Levando tudo isso em consideração, aceitei a proposta da Ju de abrir um espaço de debate em torno da leitura, mas na forma do Clube de escrita afetiva, que desde março é realizado todas as terças-feiras, das 19h às 20h30, no café do bairro Jardim Isabel, Zona Sul de Porto Alegre. Sei que a palavra “afetiva” hoje é praticamente uma “potente”, “empoderada” ou “resiliente”, de tão banalizada. Mas acredite quando digo que não há outra forma de descrever essa escrita que encontrei depois de muita busca e agora venho tendo o prazer de passar adiante.

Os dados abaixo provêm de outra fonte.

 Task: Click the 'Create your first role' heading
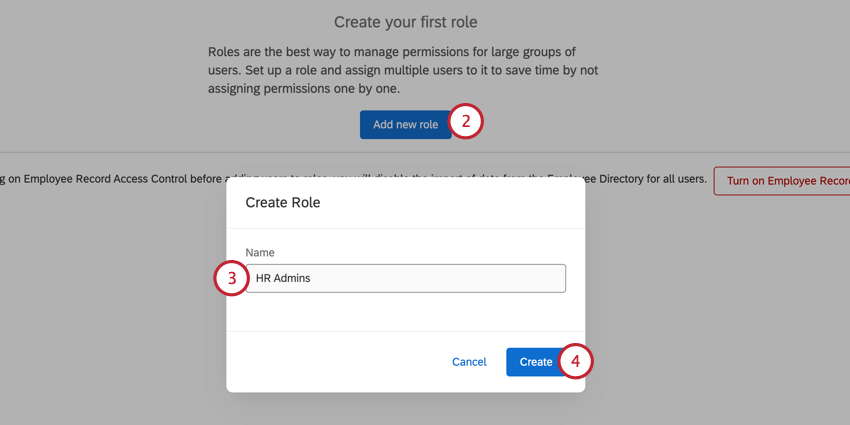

O que testemunho e sinto nos encontros das terças é o quanto escrever por escrever ajuda a organizar, saudar ou expurgar os afetos e desafetos que nos habitam – um processo de autoconhecimento e percepção do outro como um ser com muitas mais dimensões do que ele fazia crer. Duas das pessoas que vêm participando do clube, compartilharam as impressões sobre o que estamos fazendo, e elas vão na mesma linha:
O clube da escrita afetiva é um momento de união, amizade, conectividade. Permite a troca e a percepção de velhas e novas ideias, traz o olhar e a sensibilidade para as coisas e pessoas no dia-a-dia. O pensamento viaja no tempo passado, presente e futuro. E nas linhas do papel vamos colocando as ideias, sentimentos, relembrando histórias e momento vividos ou não. A escrita afetiva liga a mente ao coração e as nossas mãos fazem o balé da caneta com o papel, registrando todas as emoções.
Lúcia Zani
No clube da escrita afetiva me sinto acarinhada. Sempre fui muito técnica e escrever pra mim era como fazer memorial descritivo, um artigo acadêmico, defender a tese de doutorado. Aqui encontro espaço para me soltar, rir, me emocionar com as lembranças e as palavras. É um lugar de fala e escuta acolhedora, com pessoas agradáveis que pensam e se expressam de forma gentil, amorosa, onde é possível fazer conexões com as nossas vivências e desejos, às vezes esquecidos, mas que ressurgem e pipocam em forma de texto doce e criativo.